What the exercise asks: Write out each record again exactly as it stands.

Supplied data:
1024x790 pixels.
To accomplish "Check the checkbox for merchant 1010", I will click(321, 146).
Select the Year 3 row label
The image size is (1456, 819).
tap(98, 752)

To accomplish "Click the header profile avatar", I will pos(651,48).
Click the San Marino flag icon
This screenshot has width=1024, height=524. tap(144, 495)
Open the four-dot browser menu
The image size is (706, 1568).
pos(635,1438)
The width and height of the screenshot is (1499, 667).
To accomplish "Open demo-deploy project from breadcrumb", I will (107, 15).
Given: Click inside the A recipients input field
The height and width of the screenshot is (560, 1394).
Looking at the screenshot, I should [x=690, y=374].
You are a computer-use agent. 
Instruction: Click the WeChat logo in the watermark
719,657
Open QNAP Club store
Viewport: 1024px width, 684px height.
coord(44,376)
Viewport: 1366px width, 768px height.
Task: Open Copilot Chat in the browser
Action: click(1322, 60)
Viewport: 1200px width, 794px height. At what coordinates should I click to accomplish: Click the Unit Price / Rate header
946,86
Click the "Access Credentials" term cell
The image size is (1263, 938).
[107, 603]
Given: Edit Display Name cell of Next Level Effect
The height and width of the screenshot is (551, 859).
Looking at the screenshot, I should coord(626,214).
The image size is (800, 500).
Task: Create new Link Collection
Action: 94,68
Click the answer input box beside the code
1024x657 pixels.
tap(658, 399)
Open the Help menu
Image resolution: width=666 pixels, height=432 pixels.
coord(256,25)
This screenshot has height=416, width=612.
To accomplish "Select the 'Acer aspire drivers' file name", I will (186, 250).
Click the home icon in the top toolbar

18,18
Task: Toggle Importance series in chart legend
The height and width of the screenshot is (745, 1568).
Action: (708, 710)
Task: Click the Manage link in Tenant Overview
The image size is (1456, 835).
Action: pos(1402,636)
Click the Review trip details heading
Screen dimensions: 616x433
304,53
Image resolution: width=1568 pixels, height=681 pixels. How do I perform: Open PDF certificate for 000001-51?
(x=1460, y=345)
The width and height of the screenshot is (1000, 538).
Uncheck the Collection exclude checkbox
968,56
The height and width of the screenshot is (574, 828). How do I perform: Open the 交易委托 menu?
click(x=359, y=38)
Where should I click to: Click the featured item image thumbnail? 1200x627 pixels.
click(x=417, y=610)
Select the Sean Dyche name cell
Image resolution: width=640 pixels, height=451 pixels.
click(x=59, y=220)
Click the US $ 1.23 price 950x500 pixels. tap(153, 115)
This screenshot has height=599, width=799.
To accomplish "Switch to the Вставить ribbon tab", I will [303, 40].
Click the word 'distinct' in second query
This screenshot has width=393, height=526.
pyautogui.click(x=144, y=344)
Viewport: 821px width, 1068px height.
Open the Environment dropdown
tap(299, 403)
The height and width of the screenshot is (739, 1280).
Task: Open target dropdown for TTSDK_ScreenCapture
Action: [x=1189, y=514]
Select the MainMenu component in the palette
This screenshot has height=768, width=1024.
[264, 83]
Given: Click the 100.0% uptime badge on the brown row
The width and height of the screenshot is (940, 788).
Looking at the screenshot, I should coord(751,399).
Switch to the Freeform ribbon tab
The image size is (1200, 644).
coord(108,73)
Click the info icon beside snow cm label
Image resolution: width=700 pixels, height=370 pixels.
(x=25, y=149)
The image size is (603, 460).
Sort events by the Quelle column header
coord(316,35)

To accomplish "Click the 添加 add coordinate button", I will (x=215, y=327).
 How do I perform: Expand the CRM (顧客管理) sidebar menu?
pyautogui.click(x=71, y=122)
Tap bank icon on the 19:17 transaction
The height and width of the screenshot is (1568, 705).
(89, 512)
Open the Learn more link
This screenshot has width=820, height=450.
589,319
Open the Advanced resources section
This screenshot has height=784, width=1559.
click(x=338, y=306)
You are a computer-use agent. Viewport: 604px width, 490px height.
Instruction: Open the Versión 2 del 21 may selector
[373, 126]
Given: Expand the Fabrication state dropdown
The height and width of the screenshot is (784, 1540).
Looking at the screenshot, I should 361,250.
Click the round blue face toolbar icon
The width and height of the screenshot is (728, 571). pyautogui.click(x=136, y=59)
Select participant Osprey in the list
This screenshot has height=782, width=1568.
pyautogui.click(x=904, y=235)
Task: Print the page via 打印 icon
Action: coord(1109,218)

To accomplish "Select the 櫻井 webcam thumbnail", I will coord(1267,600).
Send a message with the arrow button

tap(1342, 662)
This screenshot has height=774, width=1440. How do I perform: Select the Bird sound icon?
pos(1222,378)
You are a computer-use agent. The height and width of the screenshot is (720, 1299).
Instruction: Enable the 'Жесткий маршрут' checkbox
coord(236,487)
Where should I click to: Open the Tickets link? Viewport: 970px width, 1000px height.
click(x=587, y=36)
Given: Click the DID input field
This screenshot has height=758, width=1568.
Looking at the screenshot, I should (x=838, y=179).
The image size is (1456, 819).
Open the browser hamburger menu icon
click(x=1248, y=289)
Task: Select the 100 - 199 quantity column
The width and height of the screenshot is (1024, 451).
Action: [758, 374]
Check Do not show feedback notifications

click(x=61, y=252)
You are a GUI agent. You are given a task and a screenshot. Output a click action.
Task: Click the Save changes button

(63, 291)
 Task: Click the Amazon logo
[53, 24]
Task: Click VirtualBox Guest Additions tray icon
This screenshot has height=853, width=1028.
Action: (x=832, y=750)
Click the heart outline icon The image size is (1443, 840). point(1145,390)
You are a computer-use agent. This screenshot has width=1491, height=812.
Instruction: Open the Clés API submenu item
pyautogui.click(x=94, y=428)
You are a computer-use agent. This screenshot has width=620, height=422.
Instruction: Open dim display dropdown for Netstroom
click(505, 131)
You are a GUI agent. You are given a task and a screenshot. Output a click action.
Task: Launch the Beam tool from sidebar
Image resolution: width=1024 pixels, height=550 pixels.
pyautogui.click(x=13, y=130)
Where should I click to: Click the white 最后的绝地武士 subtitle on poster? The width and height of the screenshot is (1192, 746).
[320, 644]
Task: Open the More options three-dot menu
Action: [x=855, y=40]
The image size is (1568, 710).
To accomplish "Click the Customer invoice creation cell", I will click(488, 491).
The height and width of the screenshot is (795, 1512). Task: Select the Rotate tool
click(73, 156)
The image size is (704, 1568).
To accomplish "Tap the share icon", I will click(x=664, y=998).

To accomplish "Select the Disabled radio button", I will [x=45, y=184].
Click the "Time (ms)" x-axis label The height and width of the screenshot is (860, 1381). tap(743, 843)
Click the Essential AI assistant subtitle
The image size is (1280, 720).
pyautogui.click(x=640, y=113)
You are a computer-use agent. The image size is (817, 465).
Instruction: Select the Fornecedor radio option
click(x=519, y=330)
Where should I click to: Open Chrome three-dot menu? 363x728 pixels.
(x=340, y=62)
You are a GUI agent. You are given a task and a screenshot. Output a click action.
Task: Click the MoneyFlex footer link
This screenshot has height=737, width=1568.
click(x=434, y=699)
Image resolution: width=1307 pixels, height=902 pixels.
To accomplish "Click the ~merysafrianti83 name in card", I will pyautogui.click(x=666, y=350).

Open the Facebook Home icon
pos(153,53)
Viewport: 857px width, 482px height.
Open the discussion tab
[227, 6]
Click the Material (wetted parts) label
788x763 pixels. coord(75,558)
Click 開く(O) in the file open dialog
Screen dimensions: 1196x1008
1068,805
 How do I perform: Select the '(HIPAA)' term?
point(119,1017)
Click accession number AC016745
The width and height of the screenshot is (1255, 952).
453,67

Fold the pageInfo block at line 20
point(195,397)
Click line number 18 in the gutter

Written reply:
1024x790 pixels.
To accomplish "Check the checkbox for merchant 1010", I will click(321, 146).
Select the Year 3 row label
The image size is (1456, 819).
tap(98, 752)

To accomplish "Click the header profile avatar", I will pos(651,48).
Click the San Marino flag icon
This screenshot has width=1024, height=524. tap(144, 495)
Open the four-dot browser menu
The image size is (706, 1568).
pos(635,1438)
The width and height of the screenshot is (1499, 667).
To accomplish "Open demo-deploy project from breadcrumb", I will (107, 15).
Given: Click inside the A recipients input field
The height and width of the screenshot is (560, 1394).
Looking at the screenshot, I should [x=690, y=374].
You are a computer-use agent. 
Instruction: Click the WeChat logo in the watermark
719,657
Open QNAP Club store
Viewport: 1024px width, 684px height.
coord(44,376)
Viewport: 1366px width, 768px height.
Task: Open Copilot Chat in the browser
Action: click(1322, 60)
Viewport: 1200px width, 794px height. At what coordinates should I click to accomplish: Click the Unit Price / Rate header
946,86
Click the "Access Credentials" term cell
The image size is (1263, 938).
[107, 603]
Given: Edit Display Name cell of Next Level Effect
The height and width of the screenshot is (551, 859).
Looking at the screenshot, I should coord(626,214).
The image size is (800, 500).
Task: Create new Link Collection
Action: 94,68
Click the answer input box beside the code
1024x657 pixels.
tap(658, 399)
Open the Help menu
Image resolution: width=666 pixels, height=432 pixels.
coord(256,25)
This screenshot has height=416, width=612.
To accomplish "Select the 'Acer aspire drivers' file name", I will (186, 250).
Click the home icon in the top toolbar

18,18
Task: Toggle Importance series in chart legend
The height and width of the screenshot is (745, 1568).
Action: (708, 710)
Task: Click the Manage link in Tenant Overview
The image size is (1456, 835).
Action: pos(1402,636)
Click the Review trip details heading
Screen dimensions: 616x433
304,53
Image resolution: width=1568 pixels, height=681 pixels. How do I perform: Open PDF certificate for 000001-51?
(x=1460, y=345)
The width and height of the screenshot is (1000, 538).
Uncheck the Collection exclude checkbox
968,56
The height and width of the screenshot is (574, 828). How do I perform: Open the 交易委托 menu?
click(x=359, y=38)
Where should I click to: Click the featured item image thumbnail? 1200x627 pixels.
click(x=417, y=610)
Select the Sean Dyche name cell
Image resolution: width=640 pixels, height=451 pixels.
click(x=59, y=220)
Click the US $ 1.23 price 950x500 pixels. tap(153, 115)
This screenshot has height=599, width=799.
To accomplish "Switch to the Вставить ribbon tab", I will [303, 40].
Click the word 'distinct' in second query
This screenshot has width=393, height=526.
pyautogui.click(x=144, y=344)
Viewport: 821px width, 1068px height.
Open the Environment dropdown
tap(299, 403)
The height and width of the screenshot is (739, 1280).
Task: Open target dropdown for TTSDK_ScreenCapture
Action: [x=1189, y=514]
Select the MainMenu component in the palette
This screenshot has height=768, width=1024.
[264, 83]
Given: Click the 100.0% uptime badge on the brown row
The width and height of the screenshot is (940, 788).
Looking at the screenshot, I should coord(751,399).
Switch to the Freeform ribbon tab
The image size is (1200, 644).
coord(108,73)
Click the info icon beside snow cm label
Image resolution: width=700 pixels, height=370 pixels.
(x=25, y=149)
The image size is (603, 460).
Sort events by the Quelle column header
coord(316,35)

To accomplish "Click the 添加 add coordinate button", I will (x=215, y=327).
 How do I perform: Expand the CRM (顧客管理) sidebar menu?
pyautogui.click(x=71, y=122)
Tap bank icon on the 19:17 transaction
The height and width of the screenshot is (1568, 705).
(89, 512)
Open the Learn more link
This screenshot has width=820, height=450.
589,319
Open the Advanced resources section
This screenshot has height=784, width=1559.
click(x=338, y=306)
You are a computer-use agent. Viewport: 604px width, 490px height.
Instruction: Open the Versión 2 del 21 may selector
[373, 126]
Given: Expand the Fabrication state dropdown
The height and width of the screenshot is (784, 1540).
Looking at the screenshot, I should 361,250.
Click the round blue face toolbar icon
The width and height of the screenshot is (728, 571). pyautogui.click(x=136, y=59)
Select participant Osprey in the list
This screenshot has height=782, width=1568.
pyautogui.click(x=904, y=235)
Task: Print the page via 打印 icon
Action: coord(1109,218)

To accomplish "Select the 櫻井 webcam thumbnail", I will coord(1267,600).
Send a message with the arrow button

tap(1342, 662)
This screenshot has height=774, width=1440. How do I perform: Select the Bird sound icon?
pos(1222,378)
You are a computer-use agent. The height and width of the screenshot is (720, 1299).
Instruction: Enable the 'Жесткий маршрут' checkbox
coord(236,487)
Where should I click to: Open the Tickets link? Viewport: 970px width, 1000px height.
click(x=587, y=36)
Given: Click the DID input field
This screenshot has height=758, width=1568.
Looking at the screenshot, I should (x=838, y=179).
The image size is (1456, 819).
Open the browser hamburger menu icon
click(x=1248, y=289)
Task: Select the 100 - 199 quantity column
The width and height of the screenshot is (1024, 451).
Action: [758, 374]
Check Do not show feedback notifications

click(x=61, y=252)
You are a GUI agent. You are given a task and a screenshot. Output a click action.
Task: Click the Save changes button

(63, 291)
 Task: Click the Amazon logo
[53, 24]
Task: Click VirtualBox Guest Additions tray icon
This screenshot has height=853, width=1028.
Action: (x=832, y=750)
Click the heart outline icon The image size is (1443, 840). point(1145,390)
You are a computer-use agent. This screenshot has width=1491, height=812.
Instruction: Open the Clés API submenu item
pyautogui.click(x=94, y=428)
You are a computer-use agent. This screenshot has width=620, height=422.
Instruction: Open dim display dropdown for Netstroom
click(505, 131)
You are a GUI agent. You are given a task and a screenshot. Output a click action.
Task: Launch the Beam tool from sidebar
Image resolution: width=1024 pixels, height=550 pixels.
pyautogui.click(x=13, y=130)
Where should I click to: Click the white 最后的绝地武士 subtitle on poster? The width and height of the screenshot is (1192, 746).
[320, 644]
Task: Open the More options three-dot menu
Action: [x=855, y=40]
The image size is (1568, 710).
To accomplish "Click the Customer invoice creation cell", I will click(488, 491).
The height and width of the screenshot is (795, 1512). Task: Select the Rotate tool
click(73, 156)
The image size is (704, 1568).
To accomplish "Tap the share icon", I will click(x=664, y=998).

To accomplish "Select the Disabled radio button", I will [x=45, y=184].
Click the "Time (ms)" x-axis label The height and width of the screenshot is (860, 1381). tap(743, 843)
Click the Essential AI assistant subtitle
The image size is (1280, 720).
pyautogui.click(x=640, y=113)
You are a computer-use agent. The image size is (817, 465).
Instruction: Select the Fornecedor radio option
click(x=519, y=330)
Where should I click to: Open Chrome three-dot menu? 363x728 pixels.
(x=340, y=62)
You are a GUI agent. You are given a task and a screenshot. Output a click action.
Task: Click the MoneyFlex footer link
This screenshot has height=737, width=1568.
click(x=434, y=699)
Image resolution: width=1307 pixels, height=902 pixels.
To accomplish "Click the ~merysafrianti83 name in card", I will pyautogui.click(x=666, y=350).

Open the Facebook Home icon
pos(153,53)
Viewport: 857px width, 482px height.
Open the discussion tab
[227, 6]
Click the Material (wetted parts) label
788x763 pixels. coord(75,558)
Click 開く(O) in the file open dialog
Screen dimensions: 1196x1008
1068,805
 How do I perform: Select the '(HIPAA)' term?
point(119,1017)
Click accession number AC016745
The width and height of the screenshot is (1255, 952).
453,67

Fold the pageInfo block at line 20
point(195,397)
Click line number 18 in the gutter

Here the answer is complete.